Drainage_volumn 대치 케이스별 시각화

3. resampling 경향성 확인

4. 다운샘플링 - 변수 별로 다르게

5. Stationary 정상성

정상성을 가진 데이터 특성
정상성이 중요한 이유

6. 정상성 판단

7. Augmented Dickey-Fuller (ADF) 검정

가설 설정
귀무가설 기각

8. 정상성을 달성시키는 방법(차분, 변환)

0. 데이터

- 분석 및 모델링 전, 타겟변수를 'Depth_to_Groundwater' , 피쳐를 결측치가 아닌 컬럼들로 지정해준다.

df = df[df.Rainfall_Bastia_Umbra.notna()] # Rainfall_Bastia_Umbra가 결측값이 아닌 행들만 선택
df = df.drop(['Depth_to_Groundwater_P24', 'Temperature_Petrignano'], axis=1)
df.columns = ['Date', 'Rainfall', 'Depth_to_Groundwater', 'Temperature', 'Drainage_Volume', 'River_Hydrometry']

targets = ['Depth_to_Groundwater']
features = [feature for feature in df.columns if feature not in targets]

- 'Date' 컬럼 datetime 형식으로 변경

from datetime import datetime,date
df['Date'] = pd.to_datetime(df.Date, format = '%d/%m/%Y')

- 변경된 'Date' 컬럼

df.head().style.set_properties(subset = ['Date'], **{'background-color':'dodgerblue'})

1. 결측치 시각화

- fillna(np.inf) 시각화

def plot_features_and_target(df):
    f, ax = plt.subplots(nrows=5, ncols=1, figsize=(15, 25))

    features = ['Rainfall', 'Temperature', 'Drainage_Volume', 'River_Hydrometry', 'Depth_to_Groundwater']

    for i, feature in enumerate(features):
        sns.lineplot(x=df.Date, y=df[feature].fillna(np.inf), ax=ax[i], color='dodgerblue')
        ax[i].set_title(f'Feature: {feature}', fontsize=14)
        ax[i].set_ylabel(ylabel=feature, fontsize=14)
        ax[i].set_xlim([date(2009, 1, 1), date(2020, 6, 30)])

    plt.show()

# 호출
plot_features_and_target(df)

모든 features에 대해 결측값을 np.inf로 채우고 lineplot을 그린다.

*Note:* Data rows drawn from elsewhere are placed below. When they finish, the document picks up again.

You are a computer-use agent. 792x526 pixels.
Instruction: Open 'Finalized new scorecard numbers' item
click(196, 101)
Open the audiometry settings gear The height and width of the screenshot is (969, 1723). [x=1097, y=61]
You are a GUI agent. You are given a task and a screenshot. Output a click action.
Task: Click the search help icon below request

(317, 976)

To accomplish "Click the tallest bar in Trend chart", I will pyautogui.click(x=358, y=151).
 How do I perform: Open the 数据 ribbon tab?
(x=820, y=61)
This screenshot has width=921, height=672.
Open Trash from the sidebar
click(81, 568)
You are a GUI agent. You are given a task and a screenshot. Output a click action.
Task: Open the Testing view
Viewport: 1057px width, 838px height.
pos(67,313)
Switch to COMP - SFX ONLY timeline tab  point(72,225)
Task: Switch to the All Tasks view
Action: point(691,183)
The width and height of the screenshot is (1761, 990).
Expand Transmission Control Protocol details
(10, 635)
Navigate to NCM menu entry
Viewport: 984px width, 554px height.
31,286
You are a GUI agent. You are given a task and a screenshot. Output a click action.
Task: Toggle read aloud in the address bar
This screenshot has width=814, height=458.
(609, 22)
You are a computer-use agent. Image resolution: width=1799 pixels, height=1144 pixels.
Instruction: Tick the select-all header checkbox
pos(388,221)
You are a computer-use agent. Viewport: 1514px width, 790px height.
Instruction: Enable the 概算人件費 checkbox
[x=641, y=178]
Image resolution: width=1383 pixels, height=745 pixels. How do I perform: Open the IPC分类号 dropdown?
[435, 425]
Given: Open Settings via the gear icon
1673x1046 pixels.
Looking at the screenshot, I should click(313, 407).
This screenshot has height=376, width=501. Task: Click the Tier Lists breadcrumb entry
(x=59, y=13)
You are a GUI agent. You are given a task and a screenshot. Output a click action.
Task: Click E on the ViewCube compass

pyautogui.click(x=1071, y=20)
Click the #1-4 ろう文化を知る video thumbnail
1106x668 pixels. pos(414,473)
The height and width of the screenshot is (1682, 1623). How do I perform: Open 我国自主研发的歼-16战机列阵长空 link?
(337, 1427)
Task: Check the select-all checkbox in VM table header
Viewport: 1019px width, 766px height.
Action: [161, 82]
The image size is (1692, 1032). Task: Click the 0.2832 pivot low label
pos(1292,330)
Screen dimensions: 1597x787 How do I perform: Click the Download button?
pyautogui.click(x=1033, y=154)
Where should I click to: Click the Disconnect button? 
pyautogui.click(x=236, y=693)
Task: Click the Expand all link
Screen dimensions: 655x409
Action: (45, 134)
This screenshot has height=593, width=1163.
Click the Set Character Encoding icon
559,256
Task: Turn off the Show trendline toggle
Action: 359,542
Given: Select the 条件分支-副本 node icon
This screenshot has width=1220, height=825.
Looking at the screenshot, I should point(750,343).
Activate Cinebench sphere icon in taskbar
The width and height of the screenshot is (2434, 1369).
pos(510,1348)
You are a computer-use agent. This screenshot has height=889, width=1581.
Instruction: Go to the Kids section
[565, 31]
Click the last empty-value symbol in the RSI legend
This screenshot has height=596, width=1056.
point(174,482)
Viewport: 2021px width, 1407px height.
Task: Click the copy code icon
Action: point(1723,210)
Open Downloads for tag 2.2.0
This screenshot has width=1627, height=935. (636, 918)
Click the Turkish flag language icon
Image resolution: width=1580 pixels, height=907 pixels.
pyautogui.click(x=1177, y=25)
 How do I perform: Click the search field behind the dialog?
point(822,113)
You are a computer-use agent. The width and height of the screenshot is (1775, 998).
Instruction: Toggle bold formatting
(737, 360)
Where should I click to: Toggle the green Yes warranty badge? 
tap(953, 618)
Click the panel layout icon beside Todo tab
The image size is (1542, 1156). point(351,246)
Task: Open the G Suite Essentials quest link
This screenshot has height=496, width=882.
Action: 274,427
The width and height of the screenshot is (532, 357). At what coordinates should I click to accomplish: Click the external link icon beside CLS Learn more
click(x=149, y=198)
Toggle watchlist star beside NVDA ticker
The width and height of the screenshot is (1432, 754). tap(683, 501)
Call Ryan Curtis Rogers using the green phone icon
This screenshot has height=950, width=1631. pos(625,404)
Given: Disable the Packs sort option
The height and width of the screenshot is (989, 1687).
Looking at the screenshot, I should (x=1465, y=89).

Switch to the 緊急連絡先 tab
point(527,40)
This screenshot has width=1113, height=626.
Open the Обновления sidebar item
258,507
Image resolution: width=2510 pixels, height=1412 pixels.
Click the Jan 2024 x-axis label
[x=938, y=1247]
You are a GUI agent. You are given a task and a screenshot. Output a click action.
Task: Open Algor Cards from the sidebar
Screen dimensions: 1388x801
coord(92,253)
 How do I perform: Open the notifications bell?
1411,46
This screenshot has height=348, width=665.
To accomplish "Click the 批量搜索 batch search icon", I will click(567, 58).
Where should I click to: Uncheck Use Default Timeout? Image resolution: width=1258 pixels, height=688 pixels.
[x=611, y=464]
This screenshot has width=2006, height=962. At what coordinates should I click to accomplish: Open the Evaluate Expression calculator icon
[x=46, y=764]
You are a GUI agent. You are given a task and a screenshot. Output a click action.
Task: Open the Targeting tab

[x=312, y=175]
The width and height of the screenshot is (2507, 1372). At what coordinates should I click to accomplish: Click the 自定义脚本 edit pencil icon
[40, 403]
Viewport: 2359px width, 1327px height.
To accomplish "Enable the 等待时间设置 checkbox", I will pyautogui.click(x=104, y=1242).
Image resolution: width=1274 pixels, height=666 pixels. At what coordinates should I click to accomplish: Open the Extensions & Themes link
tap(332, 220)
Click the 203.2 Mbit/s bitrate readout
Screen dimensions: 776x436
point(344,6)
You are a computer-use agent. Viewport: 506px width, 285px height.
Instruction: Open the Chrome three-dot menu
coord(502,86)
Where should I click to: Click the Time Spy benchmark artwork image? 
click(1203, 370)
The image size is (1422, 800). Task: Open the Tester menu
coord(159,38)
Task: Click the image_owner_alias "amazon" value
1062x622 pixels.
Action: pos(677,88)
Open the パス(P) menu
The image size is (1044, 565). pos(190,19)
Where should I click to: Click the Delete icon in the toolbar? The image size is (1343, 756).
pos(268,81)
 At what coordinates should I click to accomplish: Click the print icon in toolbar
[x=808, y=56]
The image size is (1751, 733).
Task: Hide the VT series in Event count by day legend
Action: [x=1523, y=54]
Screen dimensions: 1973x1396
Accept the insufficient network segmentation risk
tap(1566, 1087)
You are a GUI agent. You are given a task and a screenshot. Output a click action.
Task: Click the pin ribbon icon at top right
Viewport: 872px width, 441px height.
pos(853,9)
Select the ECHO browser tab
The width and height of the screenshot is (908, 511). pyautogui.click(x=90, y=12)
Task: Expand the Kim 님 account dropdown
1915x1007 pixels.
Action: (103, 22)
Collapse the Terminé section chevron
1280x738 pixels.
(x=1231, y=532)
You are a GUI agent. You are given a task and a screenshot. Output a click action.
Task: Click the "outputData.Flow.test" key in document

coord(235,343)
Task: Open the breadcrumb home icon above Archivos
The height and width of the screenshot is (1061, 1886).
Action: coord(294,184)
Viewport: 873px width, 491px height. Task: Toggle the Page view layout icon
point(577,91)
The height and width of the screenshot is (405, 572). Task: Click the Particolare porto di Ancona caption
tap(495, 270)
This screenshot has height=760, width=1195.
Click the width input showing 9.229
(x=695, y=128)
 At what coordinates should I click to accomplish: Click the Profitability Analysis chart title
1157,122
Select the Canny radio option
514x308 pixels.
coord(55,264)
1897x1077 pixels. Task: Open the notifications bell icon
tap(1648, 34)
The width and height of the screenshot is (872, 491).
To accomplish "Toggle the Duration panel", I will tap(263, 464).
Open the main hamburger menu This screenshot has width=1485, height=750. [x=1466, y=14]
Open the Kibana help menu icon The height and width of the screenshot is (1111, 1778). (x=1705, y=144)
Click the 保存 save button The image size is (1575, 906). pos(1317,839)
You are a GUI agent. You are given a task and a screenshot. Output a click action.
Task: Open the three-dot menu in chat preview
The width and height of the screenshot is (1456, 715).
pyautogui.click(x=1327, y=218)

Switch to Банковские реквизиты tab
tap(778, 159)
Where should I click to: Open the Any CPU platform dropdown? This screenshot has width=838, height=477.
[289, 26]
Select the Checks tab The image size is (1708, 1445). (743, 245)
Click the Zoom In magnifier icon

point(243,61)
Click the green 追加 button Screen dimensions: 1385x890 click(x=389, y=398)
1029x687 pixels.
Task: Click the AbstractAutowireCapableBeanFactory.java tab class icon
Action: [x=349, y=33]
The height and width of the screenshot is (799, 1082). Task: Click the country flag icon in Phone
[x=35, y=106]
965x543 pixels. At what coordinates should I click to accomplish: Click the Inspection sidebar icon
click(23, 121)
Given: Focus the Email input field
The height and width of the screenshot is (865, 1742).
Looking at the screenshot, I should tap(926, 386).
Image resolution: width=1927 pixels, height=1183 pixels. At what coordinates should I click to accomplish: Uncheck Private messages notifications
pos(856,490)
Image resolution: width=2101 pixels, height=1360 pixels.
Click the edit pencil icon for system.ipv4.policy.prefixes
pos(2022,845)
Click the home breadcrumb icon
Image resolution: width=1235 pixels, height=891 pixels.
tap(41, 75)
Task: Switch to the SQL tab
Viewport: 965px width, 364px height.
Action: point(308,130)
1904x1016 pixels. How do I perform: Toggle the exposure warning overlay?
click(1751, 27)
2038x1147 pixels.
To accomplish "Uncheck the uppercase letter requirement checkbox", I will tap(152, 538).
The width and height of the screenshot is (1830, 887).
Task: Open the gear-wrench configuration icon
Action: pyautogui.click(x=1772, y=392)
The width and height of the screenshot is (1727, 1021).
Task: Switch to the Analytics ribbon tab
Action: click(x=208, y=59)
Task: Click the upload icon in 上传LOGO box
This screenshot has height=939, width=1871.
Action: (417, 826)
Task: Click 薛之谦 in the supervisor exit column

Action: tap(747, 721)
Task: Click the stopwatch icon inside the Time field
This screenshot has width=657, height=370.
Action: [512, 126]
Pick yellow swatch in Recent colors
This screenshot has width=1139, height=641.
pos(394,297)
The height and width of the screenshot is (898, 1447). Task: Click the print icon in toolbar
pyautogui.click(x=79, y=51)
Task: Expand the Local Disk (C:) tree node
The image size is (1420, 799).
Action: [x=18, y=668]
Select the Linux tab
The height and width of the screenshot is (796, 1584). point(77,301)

Drainage_Volumn , River_Hydrometry, 에서 결측값/ 0 확인

- 'River_Hydrometry'와 'Drainage_Volume' 특성에서 값이 0인 경우 > NaN(결측치)으로 처리

원본과 수정된 데이터를 색 구분을 통해서 비교한다.

f, ax = plt.subplots(nrows = 2, ncols = 1, figsize = (15,15))
old = df.River_Hydrometry.copy()
df['River_Hydrometry'] = np.where(df.River_Hydrometry == 0, np.nan, df.River_Hydrometry) # 0이면 nan 값으로 간주함

sns.lineplot(x = df.Date, y = old.fillna(np.inf), ax = ax[0], color = 'darkorange', label = 'original')
sns.lineplot(x = df.Date, y = df.River_Hydrometry.fillna(np.inf), ax = ax[0], color = 'dodgerblue', label = 'modified')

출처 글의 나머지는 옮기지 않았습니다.